Nós contamos os proprietários do imóveis que ficaram sem água durante o experimento que os economistas que realizaram o experimento disseram na publicação que nenhum dano havia sido causado aos participantes do estudo. (É importante salientar que a maioria desses proprietários não são ricos – muitos deles vivem em moradias em condições um pouco melhores, ao lado dos seus inquilinos.) Matthew, um dos proprietários que entrevistamos, nos contou que, quando o fornecimento de água do imóvel que ele é dono foi interrompido, várias pessoas que lá moravam – inclusive sua avó, uma mulher deficiente de 95 anos de idade – tiveram a sua dignidade violada ao terem que defecar em baldes, que depois eram levados pela mulher dele até o Rio Ngong. Outro proprietário de um imóvel, Kelvin, nos disse apenas isso: “Não temos água, e água é vida. Então como alguém pode dizer que nenhum dano foi causado. Como, como?”
O fornecimento de água em Nairóbi é incrivelmente desigual. Contribuindo para esse contexto injusto veio, primeiro, o Banco Mundial, com um plano de um projeto neoliberal que enfatizava o “compartilhamento de custos”, ao mesmo tempo que que depositava uma confiança descabida na capacidade da Companhia de Água de Nairóbi em administrar o projeto de forma justa; e depois, dois economistas do desenvolvimento, dispostos a tratar os moradores do bairro de Kayole-Soweto como porquinhos-da-índia, e que simplesmente acreditaram na palavra da Companhia de Água de Nairóbi quando disseram que o único problema relacionado com a água naquele bairro era que as pessoas não estavam pagando a conta. Será que essas foram táticas para incutir medo e forçar os moradores e pagarem por um serviço no qual eles não confiavam? Será que isso foi apenas um exemplo do lado negativo do modelo de mercado do capitalismo, que não leva em consideração as necessidades das pessoas pobres e continua negando a elas o direito a serviços básicos?

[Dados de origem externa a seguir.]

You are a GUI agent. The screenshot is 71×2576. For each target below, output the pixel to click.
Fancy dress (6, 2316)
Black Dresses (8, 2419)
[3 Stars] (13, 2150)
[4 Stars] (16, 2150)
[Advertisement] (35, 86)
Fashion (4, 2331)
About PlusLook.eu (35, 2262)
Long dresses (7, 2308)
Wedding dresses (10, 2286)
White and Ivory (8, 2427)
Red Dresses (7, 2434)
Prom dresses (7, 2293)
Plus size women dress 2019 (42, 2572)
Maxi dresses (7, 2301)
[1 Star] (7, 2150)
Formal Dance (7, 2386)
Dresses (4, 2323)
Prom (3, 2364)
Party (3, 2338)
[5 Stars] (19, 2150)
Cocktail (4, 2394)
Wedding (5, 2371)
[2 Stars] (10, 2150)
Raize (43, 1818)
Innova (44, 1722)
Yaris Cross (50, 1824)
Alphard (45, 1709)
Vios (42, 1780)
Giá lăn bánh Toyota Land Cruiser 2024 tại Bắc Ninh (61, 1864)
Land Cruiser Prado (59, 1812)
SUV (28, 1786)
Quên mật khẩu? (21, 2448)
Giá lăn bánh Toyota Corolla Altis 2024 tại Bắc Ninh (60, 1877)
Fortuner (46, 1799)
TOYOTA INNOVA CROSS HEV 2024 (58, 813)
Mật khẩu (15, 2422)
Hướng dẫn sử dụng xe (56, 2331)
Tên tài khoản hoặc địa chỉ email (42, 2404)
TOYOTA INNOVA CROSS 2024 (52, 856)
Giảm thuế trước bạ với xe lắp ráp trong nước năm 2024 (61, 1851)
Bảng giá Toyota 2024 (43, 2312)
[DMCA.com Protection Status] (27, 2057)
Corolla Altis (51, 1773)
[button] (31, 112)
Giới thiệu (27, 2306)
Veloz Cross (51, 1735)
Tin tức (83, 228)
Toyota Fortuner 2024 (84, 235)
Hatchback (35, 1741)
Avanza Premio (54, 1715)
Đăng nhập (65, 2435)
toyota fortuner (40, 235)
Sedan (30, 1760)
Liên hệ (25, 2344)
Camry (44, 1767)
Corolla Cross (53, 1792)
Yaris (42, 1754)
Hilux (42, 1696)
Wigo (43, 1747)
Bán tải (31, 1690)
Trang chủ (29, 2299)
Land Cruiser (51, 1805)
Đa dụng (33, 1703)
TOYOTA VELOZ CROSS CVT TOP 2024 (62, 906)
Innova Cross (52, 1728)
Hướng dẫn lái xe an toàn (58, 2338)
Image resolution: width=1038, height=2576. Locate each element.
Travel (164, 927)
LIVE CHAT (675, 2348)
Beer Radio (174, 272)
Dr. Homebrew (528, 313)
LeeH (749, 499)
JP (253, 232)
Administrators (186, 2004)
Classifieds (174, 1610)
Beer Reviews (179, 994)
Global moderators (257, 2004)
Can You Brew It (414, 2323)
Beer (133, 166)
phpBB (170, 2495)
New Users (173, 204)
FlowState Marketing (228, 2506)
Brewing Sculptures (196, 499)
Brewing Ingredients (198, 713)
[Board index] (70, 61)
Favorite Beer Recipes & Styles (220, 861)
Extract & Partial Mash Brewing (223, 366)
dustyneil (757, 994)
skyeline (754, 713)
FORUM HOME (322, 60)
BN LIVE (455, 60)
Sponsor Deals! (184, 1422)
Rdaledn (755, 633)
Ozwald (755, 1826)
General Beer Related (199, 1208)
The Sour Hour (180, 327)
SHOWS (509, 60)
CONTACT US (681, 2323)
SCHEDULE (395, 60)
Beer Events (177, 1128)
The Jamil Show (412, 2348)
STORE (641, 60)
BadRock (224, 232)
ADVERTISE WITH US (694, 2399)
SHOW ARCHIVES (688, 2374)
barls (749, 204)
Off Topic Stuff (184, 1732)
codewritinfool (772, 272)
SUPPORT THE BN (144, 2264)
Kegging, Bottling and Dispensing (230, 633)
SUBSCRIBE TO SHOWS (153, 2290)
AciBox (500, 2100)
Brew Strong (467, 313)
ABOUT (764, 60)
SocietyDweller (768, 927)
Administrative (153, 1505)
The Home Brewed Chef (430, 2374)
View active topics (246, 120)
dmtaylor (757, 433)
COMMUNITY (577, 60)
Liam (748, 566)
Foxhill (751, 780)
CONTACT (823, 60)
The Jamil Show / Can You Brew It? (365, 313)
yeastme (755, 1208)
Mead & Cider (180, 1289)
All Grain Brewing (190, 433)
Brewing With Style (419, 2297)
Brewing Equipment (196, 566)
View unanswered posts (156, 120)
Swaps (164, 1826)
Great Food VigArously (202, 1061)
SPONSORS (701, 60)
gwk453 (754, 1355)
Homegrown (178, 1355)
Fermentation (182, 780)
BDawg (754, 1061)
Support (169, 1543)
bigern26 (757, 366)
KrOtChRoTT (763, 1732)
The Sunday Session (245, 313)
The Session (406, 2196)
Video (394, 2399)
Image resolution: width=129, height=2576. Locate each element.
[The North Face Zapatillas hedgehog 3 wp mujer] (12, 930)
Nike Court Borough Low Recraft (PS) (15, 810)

Desde 2000, o Banco Mundial reconsiderou os programas rigorosos de ajuste estrutural que havia imposto em diversos países africanos nas décadas de 1980 e 1990. Hoje, o Banco foca as energias em projetos como esse, que costumam ser implementados com o apoio dos governos africanos, e objetivam aumentar a capacidade do estado de suprir as necessidades básicas da população. Mas a ideologia neoliberalista, embora enfraquecida, ainda está presente: a insistência do banco para que os usuários paguem grande parte dos custos com as ligações de água, através de empréstimos feitos em bancos privados, é uma característica desse neoliberalismo novo e mais sutil.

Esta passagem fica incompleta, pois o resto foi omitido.